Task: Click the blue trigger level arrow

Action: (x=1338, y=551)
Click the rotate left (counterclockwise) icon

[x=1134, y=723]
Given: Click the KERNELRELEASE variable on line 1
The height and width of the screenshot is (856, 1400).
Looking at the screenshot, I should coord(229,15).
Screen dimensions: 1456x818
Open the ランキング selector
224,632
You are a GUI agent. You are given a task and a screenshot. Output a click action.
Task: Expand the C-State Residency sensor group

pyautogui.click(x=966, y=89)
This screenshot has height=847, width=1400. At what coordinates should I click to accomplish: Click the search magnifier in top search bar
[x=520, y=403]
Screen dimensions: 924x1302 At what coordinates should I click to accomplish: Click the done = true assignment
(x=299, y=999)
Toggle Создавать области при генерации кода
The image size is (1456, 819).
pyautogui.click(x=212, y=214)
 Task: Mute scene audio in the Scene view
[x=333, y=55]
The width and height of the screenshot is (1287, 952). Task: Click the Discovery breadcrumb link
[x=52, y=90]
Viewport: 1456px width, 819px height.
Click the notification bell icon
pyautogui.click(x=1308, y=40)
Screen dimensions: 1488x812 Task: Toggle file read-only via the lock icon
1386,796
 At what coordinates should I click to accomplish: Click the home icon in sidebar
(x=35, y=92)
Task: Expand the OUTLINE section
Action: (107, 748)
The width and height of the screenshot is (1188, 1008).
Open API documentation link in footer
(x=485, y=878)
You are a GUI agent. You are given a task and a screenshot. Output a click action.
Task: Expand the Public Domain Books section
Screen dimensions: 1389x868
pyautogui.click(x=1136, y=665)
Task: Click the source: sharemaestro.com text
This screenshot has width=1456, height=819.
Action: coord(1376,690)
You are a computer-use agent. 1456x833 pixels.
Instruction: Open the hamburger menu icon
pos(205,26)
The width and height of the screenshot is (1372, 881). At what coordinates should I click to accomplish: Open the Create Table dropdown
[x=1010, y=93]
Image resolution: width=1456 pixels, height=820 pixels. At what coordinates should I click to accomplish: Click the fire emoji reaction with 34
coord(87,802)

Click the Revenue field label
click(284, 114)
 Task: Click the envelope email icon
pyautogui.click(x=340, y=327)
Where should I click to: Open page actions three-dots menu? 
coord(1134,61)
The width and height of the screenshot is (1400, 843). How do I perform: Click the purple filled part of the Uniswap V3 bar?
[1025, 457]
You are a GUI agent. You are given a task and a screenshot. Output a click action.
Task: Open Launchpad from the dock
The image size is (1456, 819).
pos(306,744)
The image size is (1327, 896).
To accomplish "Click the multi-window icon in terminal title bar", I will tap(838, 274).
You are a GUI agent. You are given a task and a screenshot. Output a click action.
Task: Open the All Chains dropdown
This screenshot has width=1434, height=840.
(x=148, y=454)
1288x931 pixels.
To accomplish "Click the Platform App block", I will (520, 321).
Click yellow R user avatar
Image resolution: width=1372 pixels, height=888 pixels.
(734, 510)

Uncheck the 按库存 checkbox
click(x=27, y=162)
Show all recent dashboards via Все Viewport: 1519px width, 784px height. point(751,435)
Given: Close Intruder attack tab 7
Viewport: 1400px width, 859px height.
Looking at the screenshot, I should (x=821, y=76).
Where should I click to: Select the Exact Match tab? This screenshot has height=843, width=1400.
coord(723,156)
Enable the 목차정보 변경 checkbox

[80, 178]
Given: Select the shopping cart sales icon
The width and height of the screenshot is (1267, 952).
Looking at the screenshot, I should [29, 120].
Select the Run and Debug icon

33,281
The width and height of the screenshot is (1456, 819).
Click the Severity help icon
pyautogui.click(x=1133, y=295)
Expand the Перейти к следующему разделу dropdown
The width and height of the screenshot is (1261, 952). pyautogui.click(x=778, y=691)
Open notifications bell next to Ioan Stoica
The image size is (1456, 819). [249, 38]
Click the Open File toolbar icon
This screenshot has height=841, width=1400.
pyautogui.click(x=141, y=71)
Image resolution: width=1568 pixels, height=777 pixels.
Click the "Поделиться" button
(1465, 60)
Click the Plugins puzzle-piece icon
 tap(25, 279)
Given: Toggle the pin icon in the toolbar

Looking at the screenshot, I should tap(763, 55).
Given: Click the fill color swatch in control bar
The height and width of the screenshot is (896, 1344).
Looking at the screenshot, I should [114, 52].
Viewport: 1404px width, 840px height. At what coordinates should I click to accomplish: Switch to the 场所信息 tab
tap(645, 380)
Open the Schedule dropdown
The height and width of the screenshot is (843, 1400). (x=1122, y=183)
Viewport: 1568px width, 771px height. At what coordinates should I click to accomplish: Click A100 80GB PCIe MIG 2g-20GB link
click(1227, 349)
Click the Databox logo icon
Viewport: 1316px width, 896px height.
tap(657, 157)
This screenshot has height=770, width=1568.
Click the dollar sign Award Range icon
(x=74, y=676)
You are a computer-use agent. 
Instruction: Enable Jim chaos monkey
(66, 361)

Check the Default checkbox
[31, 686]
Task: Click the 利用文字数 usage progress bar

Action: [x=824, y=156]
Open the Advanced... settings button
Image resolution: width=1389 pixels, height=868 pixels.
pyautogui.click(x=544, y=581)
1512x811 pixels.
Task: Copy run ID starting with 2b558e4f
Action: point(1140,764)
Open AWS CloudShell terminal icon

--

TASK GOAL: Note each line of the material holding "terminal" and copy it out.

SOLVED PROBLEM:
To accomplish "Click the multi-window icon in terminal title bar", I will tap(838, 274).
Open AWS CloudShell terminal icon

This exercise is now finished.